=== DATA FOR THIS TASK ===

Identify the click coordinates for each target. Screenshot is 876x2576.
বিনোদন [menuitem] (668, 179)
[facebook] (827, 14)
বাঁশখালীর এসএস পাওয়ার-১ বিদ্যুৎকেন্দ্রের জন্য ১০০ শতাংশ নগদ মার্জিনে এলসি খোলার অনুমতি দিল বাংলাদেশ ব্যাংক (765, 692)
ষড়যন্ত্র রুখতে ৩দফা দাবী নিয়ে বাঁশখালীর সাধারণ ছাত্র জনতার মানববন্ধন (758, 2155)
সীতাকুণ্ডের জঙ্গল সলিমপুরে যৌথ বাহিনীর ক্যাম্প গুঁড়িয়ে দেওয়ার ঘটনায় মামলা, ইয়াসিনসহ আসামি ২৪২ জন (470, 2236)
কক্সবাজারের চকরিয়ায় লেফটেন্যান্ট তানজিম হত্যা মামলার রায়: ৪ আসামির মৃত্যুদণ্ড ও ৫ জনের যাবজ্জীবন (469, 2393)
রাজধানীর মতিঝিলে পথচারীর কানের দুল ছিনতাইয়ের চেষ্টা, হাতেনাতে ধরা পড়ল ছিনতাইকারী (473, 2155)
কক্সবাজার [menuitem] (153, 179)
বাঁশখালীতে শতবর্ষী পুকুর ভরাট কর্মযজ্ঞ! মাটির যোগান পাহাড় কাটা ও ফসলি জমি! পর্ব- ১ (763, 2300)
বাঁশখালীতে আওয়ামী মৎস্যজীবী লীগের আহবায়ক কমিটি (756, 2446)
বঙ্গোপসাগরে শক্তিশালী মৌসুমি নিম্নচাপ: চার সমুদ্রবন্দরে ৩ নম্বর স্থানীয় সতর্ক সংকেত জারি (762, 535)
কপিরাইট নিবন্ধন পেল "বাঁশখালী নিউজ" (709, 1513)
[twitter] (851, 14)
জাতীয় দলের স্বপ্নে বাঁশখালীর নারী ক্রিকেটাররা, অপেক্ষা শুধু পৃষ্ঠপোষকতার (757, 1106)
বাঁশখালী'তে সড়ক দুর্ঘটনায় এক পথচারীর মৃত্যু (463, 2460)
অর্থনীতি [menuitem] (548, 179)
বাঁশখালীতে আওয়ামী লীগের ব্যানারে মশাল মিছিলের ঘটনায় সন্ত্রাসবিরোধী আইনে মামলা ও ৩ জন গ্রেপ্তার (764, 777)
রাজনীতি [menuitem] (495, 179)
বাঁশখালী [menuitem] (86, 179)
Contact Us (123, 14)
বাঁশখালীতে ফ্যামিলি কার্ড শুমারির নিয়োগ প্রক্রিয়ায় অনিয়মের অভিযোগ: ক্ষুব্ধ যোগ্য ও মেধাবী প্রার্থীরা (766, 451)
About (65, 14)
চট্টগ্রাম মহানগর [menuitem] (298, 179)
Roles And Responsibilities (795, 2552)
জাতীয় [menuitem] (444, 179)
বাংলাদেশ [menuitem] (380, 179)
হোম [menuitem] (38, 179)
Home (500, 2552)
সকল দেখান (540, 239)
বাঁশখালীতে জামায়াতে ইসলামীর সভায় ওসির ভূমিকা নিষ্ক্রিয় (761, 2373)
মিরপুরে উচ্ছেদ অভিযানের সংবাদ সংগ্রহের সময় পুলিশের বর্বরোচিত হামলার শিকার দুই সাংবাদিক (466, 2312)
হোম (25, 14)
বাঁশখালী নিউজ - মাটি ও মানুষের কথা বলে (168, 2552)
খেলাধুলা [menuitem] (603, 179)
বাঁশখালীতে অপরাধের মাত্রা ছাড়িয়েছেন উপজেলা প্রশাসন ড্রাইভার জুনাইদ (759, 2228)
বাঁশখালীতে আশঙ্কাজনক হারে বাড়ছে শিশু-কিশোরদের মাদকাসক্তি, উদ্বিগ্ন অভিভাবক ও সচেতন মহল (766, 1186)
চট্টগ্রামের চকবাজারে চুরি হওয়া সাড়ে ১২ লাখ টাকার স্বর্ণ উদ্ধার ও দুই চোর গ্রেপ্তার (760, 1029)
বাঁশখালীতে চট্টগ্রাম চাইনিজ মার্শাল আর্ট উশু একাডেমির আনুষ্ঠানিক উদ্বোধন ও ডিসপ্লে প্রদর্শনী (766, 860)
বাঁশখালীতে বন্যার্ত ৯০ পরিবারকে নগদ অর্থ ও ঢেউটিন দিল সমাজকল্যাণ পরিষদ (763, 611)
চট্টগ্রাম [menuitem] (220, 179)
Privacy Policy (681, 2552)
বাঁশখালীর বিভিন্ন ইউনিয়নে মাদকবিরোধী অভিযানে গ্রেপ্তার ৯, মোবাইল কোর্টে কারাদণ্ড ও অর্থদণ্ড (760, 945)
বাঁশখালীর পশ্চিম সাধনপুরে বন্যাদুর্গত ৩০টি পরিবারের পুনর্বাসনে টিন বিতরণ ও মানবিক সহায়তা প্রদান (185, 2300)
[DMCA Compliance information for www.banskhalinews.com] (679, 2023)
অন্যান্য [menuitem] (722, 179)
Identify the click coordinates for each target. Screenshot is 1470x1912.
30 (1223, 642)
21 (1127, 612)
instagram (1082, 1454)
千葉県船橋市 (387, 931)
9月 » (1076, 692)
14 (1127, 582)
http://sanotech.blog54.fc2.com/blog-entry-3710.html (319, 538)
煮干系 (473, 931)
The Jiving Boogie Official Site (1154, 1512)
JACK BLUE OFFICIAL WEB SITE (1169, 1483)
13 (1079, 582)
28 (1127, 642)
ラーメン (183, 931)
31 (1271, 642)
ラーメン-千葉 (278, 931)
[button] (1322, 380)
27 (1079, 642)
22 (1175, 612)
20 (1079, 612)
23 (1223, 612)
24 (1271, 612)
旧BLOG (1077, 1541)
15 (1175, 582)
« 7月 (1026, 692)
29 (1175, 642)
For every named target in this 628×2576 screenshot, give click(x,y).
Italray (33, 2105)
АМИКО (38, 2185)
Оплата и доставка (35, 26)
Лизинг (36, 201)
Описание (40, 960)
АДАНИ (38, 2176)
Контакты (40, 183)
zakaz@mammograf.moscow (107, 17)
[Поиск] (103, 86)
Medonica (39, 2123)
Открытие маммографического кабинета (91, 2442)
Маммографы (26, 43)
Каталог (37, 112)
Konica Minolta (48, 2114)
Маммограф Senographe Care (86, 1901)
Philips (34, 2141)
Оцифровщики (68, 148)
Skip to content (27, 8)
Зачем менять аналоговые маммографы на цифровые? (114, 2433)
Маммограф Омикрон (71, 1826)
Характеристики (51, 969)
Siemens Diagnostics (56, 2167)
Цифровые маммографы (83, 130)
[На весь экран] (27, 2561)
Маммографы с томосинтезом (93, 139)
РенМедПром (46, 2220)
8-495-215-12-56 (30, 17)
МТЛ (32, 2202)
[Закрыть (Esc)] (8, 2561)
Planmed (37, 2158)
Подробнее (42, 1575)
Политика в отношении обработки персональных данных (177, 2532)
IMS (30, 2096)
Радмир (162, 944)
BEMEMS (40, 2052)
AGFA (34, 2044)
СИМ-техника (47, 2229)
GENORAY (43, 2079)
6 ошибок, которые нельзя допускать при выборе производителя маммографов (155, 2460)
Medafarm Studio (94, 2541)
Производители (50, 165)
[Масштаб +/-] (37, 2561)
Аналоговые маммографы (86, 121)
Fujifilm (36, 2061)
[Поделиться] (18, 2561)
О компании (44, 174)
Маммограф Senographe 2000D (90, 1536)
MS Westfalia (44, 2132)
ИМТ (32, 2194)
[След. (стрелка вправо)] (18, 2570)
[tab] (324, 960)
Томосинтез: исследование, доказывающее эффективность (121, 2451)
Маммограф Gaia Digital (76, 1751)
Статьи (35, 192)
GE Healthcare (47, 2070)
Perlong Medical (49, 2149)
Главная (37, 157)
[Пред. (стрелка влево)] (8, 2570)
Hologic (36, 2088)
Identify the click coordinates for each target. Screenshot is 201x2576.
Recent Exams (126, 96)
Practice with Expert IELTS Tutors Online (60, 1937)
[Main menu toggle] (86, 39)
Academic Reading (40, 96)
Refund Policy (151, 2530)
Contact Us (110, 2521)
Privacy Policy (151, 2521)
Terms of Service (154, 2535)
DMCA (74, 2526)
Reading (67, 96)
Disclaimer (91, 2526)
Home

===

- WHAT THE EXERCISE ASKS -
In the listing above, find the line with "AGFA (34, 2044)" and the line with "Hologic (36, 2088)"; set down exactly those two lines and every line between them, nothing more.

- ANSWER TO THIS TASK -
AGFA (34, 2044)
СИМ-техника (47, 2229)
GENORAY (43, 2079)
6 ошибок, которые нельзя допускать при выборе производителя маммографов (155, 2460)
Medafarm Studio (94, 2541)
Производители (50, 165)
[Масштаб +/-] (37, 2561)
Аналоговые маммографы (86, 121)
Fujifilm (36, 2061)
[Поделиться] (18, 2561)
О компании (44, 174)
Маммограф Senographe 2000D (90, 1536)
MS Westfalia (44, 2132)
ИМТ (32, 2194)
[След. (стрелка вправо)] (18, 2570)
[tab] (324, 960)
Томосинтез: исследование, доказывающее эффективность (121, 2451)
Маммограф Gaia Digital (76, 1751)
Статьи (35, 192)
GE Healthcare (47, 2070)
Perlong Medical (49, 2149)
Главная (37, 157)
[Пред. (стрелка влево)] (8, 2570)
Hologic (36, 2088)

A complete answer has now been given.